With the pictures removed, write out the full listing below exactly.
★ ★ ★
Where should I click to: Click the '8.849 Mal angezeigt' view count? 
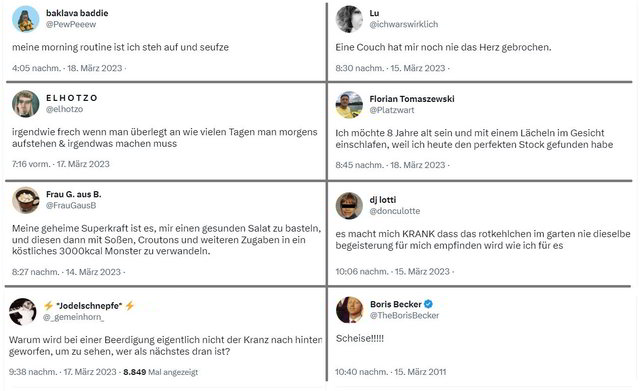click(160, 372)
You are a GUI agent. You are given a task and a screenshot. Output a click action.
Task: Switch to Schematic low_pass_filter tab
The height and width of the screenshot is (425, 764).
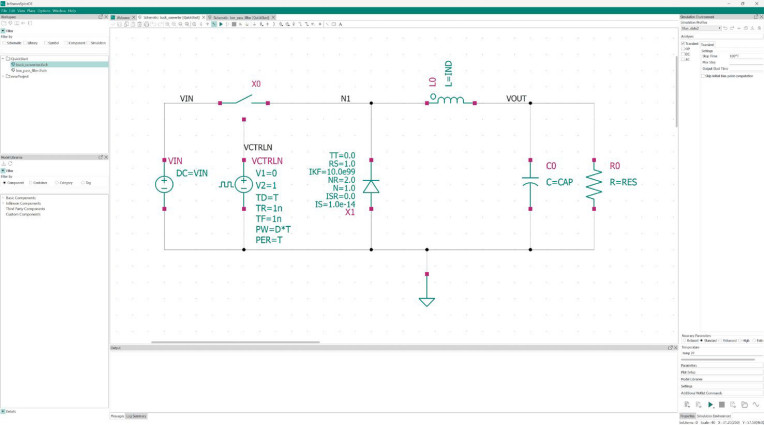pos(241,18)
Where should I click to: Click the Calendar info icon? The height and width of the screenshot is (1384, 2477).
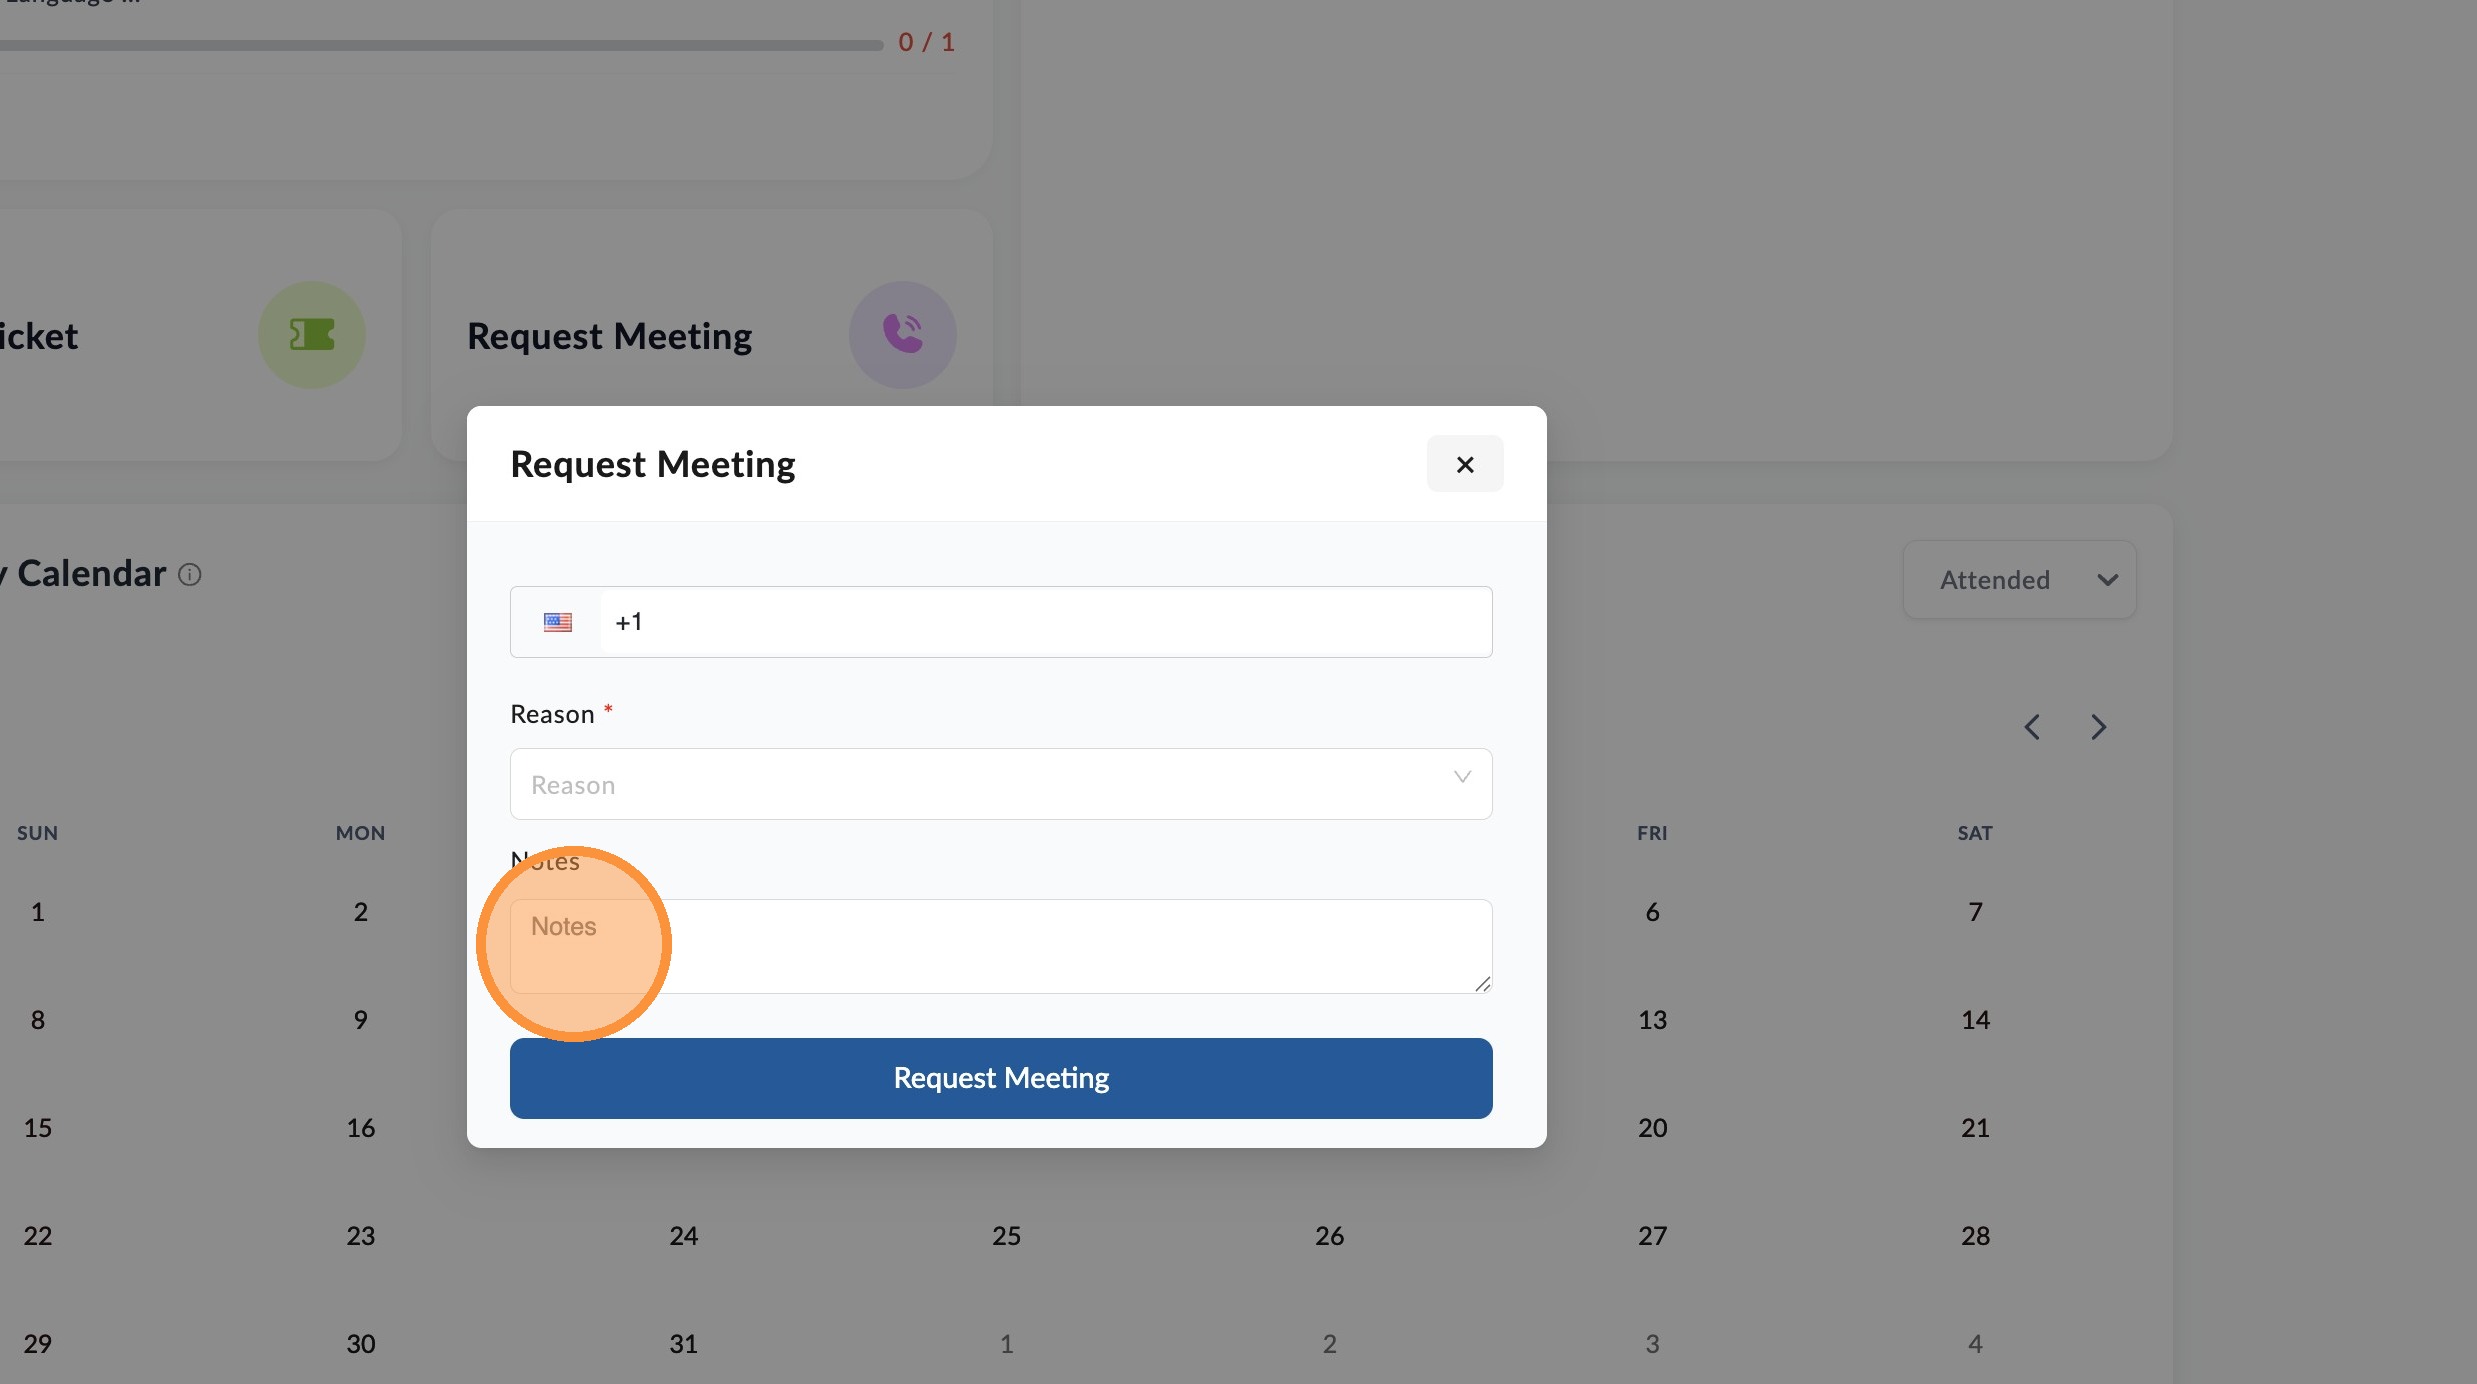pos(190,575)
★ ★ ★
### [The completed task]
Where should I click to: Click the '8.849 Mal angezeigt' view count? 
click(160, 372)
You are a GUI agent. You are given a task and a screenshot. Output a click action.
Task: Switch to Schematic low_pass_filter tab
The height and width of the screenshot is (425, 764).
pos(241,18)
Where should I click to: Click the Calendar info icon? The height and width of the screenshot is (1384, 2477).
pos(190,575)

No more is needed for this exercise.